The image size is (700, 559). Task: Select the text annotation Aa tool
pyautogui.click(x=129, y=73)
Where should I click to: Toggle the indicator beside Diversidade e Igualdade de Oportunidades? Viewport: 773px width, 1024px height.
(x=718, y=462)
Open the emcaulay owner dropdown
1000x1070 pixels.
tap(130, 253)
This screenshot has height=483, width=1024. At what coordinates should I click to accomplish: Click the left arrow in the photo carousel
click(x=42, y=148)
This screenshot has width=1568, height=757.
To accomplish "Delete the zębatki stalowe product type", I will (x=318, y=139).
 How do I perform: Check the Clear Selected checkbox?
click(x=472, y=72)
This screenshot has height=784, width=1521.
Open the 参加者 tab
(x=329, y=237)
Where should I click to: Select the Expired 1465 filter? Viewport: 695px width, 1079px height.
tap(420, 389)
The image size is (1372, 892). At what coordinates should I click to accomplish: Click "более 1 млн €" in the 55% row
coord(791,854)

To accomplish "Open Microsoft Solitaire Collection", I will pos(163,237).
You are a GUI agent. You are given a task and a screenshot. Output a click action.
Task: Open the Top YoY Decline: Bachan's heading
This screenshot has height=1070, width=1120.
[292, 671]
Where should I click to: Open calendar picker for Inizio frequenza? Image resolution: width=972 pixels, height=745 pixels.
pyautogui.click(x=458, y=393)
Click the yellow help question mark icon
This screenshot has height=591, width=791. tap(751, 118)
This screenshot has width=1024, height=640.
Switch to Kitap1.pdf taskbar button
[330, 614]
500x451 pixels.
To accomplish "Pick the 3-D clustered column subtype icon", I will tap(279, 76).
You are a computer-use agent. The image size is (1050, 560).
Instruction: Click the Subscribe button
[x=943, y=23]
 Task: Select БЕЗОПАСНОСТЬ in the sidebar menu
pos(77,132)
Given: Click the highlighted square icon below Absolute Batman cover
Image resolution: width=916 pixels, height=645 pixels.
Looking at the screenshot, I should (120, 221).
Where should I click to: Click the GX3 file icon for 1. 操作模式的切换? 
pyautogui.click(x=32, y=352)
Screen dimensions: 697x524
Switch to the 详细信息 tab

**Assigned task:** Every line in the data that holds the string "agent" should be returned.

**Output of the exercise:**
You are a GUI agent. You are given a task and a screenshot. Output a click action.
You are a computer-use agent. The image size is (1050, 560).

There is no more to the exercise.